Çözümün tartışılması gerektiğinin altını çizen Sayan, "Bugün çözümü ama her şeyden önce sorunu tartışmak gerekir. Bu sorunu tartışırken ölümcül bir hastalığa yakalanmış bir kişiye doktor nasıl onun sıhhatli halini anlatması fayda vermez ise, bugün ailenin İslam'daki, hadislerdeki referanslarına ve tarihteki önemine atıfta bulunmak bizim derdimize derman olmaz.

Biz önce teşhisi koyacağız, sorunu ve bunu başımıza bela edenleri tartışacağız, tanıyacağız. Ondan sonra çözüme bakacağız. Bakın bugün varlığını savunduğumuz, varlığına çalıştığımız aile, kanunlara rağmen var olan ailedir. Varlığını devam ettirmeye çalıştığımız aile, devlete rağmen var olan ailedir. 25, eğitimle beraber 30 yıllık hukukçu olarak söylüyorum: Bir sosyolog olarak söylüyorum, bugün kanunlarda, devlette ailenin karşılığı yok." diye belirtti.

"Dünyanın bütün milletleri; kanunlarını kendi toplumundan, kültüründen çıkarır"

"Türkiye Cumhuriyeti hariç dünyanın hiçbir yerinde töresini suçun ağırlaştırıcı nedeni sayan devlet yok." diyen Sayan, devamında şunları söyledi:

"Siz törenize, örfüze, geçmişinize, kültürünüze bu kadar mı düşmansınız? Bakın, dünyanın bütün milletleri; Yahudisi, Müslümanı, Hindusu, Çinlisi, Budisti bütün kanunlarını kendi toplumundan, kültüründen, örfünden çıkarır. Kanun dediğiniz şey kodifike edilmiş, teknikleşmiş, genelleştirilmiş töre demek, seçilmiş örf demek. Bakın, Türkiye'de şu sokakta geçerken adam hiçbir gerekçe olmadan tanımadığı bir kadını veya erkeği öldürürse cezası müebbet hapis. Takdiri indirimle birlikte 25, infazıyla beraber 18–20 yıl.

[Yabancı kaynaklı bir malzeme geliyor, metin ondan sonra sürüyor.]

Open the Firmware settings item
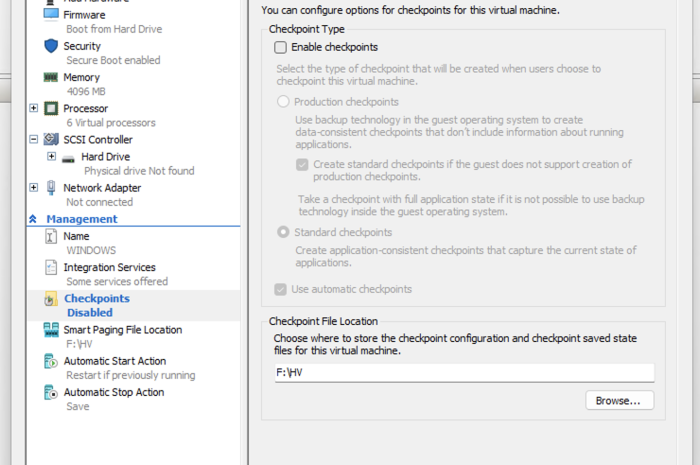 (x=83, y=15)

Peki bir erkek namusuna halel getiren kadını öldürürse? Peki bir kadın onu namussuzluğa iten bir erkeği öldürürse? Peki bir baba, kendi başını önüne eğdiği için, şerefini beş para ettiği için, yüreğine, ciğerine, çocuğuna kıysa ne olur? Onun sebebini yok sayar; 'sen geri bir anlayışa sahipsin. Namus saikiyle öldüremezsin. Bu vahşettir. Nedenini tartışmayız, niçin öldürdüğüne bakmayız.' Ne taraftan bakarız? 'Sen bunu töre saikiyle öldürdün: namus amacıyla öldürdün.' O zaman o, hiçbir gerekçe yokken öldüren, psikopatça öldürenin cezası 25 yıl. Ama seninki ağırlaştırılmış müebbet: ölene kadar buradan çıkamazsın diyorsunuz. Ya böyle bir kanun var mı? Böyle bir vicdan var mı? Bu kanunların bu toplumla alakası var mı? "

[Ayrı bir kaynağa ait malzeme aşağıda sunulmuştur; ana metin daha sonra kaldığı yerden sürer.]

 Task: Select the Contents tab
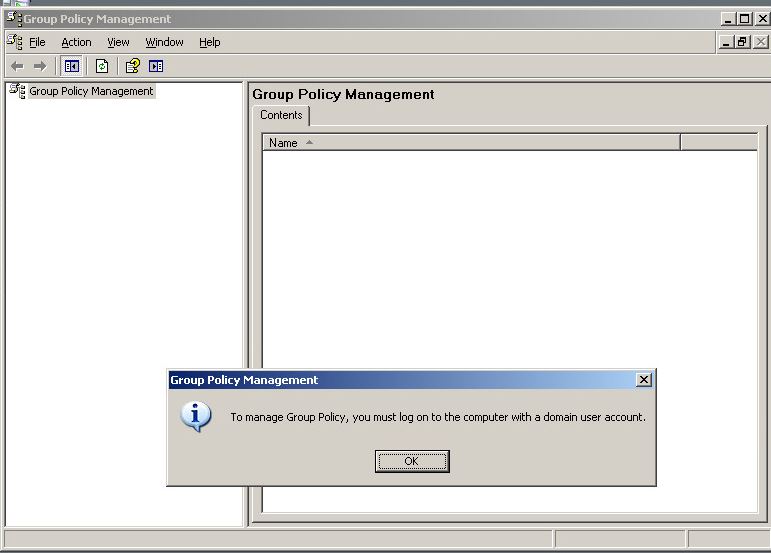click(x=281, y=115)
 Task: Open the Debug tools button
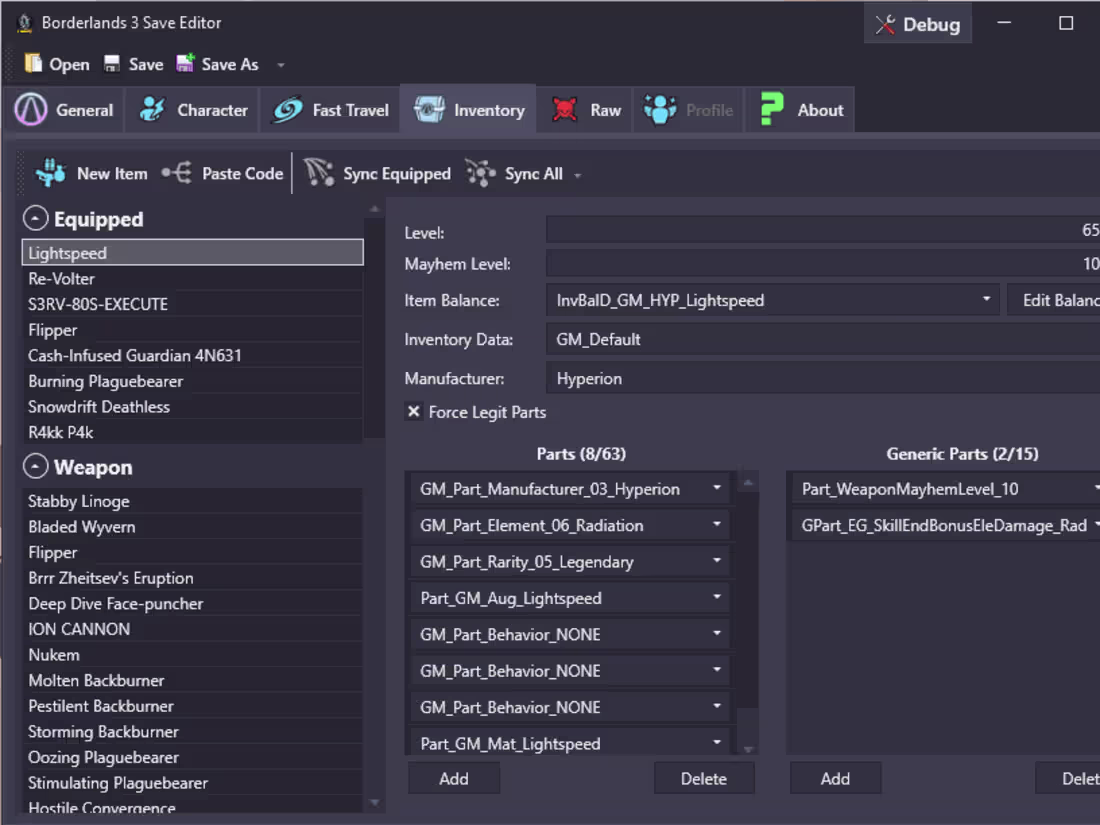[x=917, y=25]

"Devlet ve hükümet gerçekten aileyi kurtarmak istiyorsa önce elini ailenin içinden çekmeli"

"Ne yazık ki aileye açılmış bir savaş var." İfadesiyle sözlerine devam eden Sayan, Bakın derler ki 'devlet, mazarrat celbi menfaat celbi menfaatten evladır' Eğer devlet ve hükümet gerçekten aileyi kurtarmak istiyorsa önce elini ailenin içinden çekmeli. Ondan sonra 6284 sayılı yasayı tümden kaldırmalı. Erkeği düşman sayan Ceza Kanunu’nu, Ceza İnfaz Kanunu’nu, Ceza Muhakemesi Kanunu’nu, Aile Mahkemeleri’nin Kuruluş Kanunu’nu, Medeni Kanun’u gibi bütün yasaları düzeltecek. Erkek düşman değildir. Bu memleket işgale uğradığında savaşacak olan erkektir. Kadın değil. Erkekler gittikçe bu memlekete küstürülüyor. Gittikçe düşman güç gibi görülüyor." şeklinde konuştu.

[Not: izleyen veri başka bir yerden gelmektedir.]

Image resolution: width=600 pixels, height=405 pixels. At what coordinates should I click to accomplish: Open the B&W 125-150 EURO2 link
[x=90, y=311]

Muhafazakâr iktidarlar döneminde aile kurumuna çok ciddi saldırılar olduğunu söyleyen Sayan, "Süresiz nafaka gibi ailenin başsız bırakılması, İstanbul Sözleşmesi, 6284 sayılı yasa, toplumsal cinsiyet eşitliği gibi bizim inancımıza tamamen zıt şeyler; Maalesef bunlar da sağ ya da İslamcı iktidarlar döneminde uygulandı. Bugün hâlâ anne ve baba çocukların her şeyinden sorumlu olduğu halde çocuk üzerinde hiçbir yetki söz konusu değil. Bugün uygulayıcılar, özellikle Yargıtay Hukuk Dairesi boşanma için bin bir neden ortaya koyuyor. Eşinin giyimine karışmak boşanma nedeniymiş. Ama bir iş yerinde patronun işçinin elbisesine, giyimine karışması hakkıymış. Yani işçi, patron onun giyimine karıştığı için iş sözleşmesini fes edemezken; kadın, hocası onun giyimine karıştığı için bu boşanma nedeniymiş. Bu İtalya'nın ya da Almanya'nın ya da namus konusunu artık hiçbir şey bırakmamış olan Hollanda'nın yargıtayı değil. Bu Türk Yargıtayı..." dedi.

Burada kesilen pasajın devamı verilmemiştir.